ФРАГМЕНТ ДОКУМЕНТА |
====

Тянулось время тяжелых новостей: многие из соседей и родственников были мертвы. Даже мама Дьердя, бабушка Андраша, погибла в Освенциме. Миллион солдат Красной армии оккупировали Венгрию – один на десятерых венгров, – и хоть война и была закончена, они не намеревались уходить.
В отличие от также оккупированных соседей, Сталин позволил Венгрии проводить свободные выборы. Это было актом пропаганды. Венгрия была подавлена ходом и результатами войны. Миллион жителей убиты (половина из них были евреями, погибшими в немецких концлагерях). Советские войска казнили более половины бывших лидеров венгерского правительства. От инфраструктуры мало что осталось. Электричество, водоснабжение, мосты, дороги и поезда были разрушены или сильно повреждены. Заводы пустовали, и, особенно в Будапеште, был недостаток жилья. Тем временем, несмотря на недостаток бумаги, временное правительство печатало денежные средства в огромных количествах, быстро обеспечивая инфляцию, которая вскоре достигла уровня Веймара (а 60 лет спустя – Зимбабве).
Сталин наблюдал за происходящим и с типичной для него умной жестокостью решил воспользоваться этим актом щедрости, выраженном в позволении проведения свободных выборов. Он знал, что экономика вскоре рухнет, а вину повесят на партию победителей. В конце концов избиратели проголосовали за четырехпартийное коалиционное правительство под руководством партии независимых землевладельцев. Но все знали, что всю власть имела венгерская коммунистическая партия. Ее прикрывала Красная армия, которая контролировала сельские районы и улицы Будапешта.
Тем не менее это считалось нормой. Мария продолжала работать на молочной ферме, а Дьердь нашел работу в магазине. Мосты над Дунаем были отремонтированы, город постепенно реконструировался. Андраш пошел в третий класс, где он хорошо справлялся. И даже его родители вновь стали обретать оптимизм и стремления, большинство из которых крутились вокруг их единственного ребенка.
Вскоре Дьердь и Мария настояли на том, чтобы Андраш начал учить английский язык. Ему не нравились эти уроки, и (примем во внимание, что он до сих пор говорит с акцентом) у него явно были ограниченные способности. Однако именно эти уроки в будущем оказались жизненно важными для него. Мария все еще думала наперед.

====

ИСХОДНЫЕ ДАННЫЕ |
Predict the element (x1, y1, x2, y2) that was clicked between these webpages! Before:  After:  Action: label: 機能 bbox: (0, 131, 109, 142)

====

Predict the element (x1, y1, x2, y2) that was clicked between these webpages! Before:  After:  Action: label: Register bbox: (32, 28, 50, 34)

====

УСЛОВИЕ ЗАДАЧИ 1 |
Под руководством какой партии было сформировано коалиционное правительство, судя по фрагменту о послевоенной Венгрии?
УСЛОВИЕ ЗАДАЧИ 2 |
Измените во фрагменте о послевоенной Венгрии отрывок от слов "Сталин наблюдал за" до слов "и улицы Будапешта." включительно: замените "всю власть" на "реальную власть".
Данные для работы не понадобятся.

ИТОГОВЫЙ ОТВЕТ 1 |
Под руководством партии независимых землевладельцев.

ИТОГОВЫЙ ОТВЕТ 2 |
Сталин наблюдал за происходящим и с типичной для него умной жестокостью решил воспользоваться этим актом щедрости, выраженном в позволении проведения свободных выборов. Он знал, что экономика вскоре рухнет, а вину повесят на партию победителей. В конце концов избиратели проголосовали за четырехпартийное коалиционное правительство под руководством партии независимых землевладельцев. Но все знали, что реальную власть имела венгерская коммунистическая партия. Ее прикрывала Красная армия, которая контролировала сельские районы и улицы Будапешта.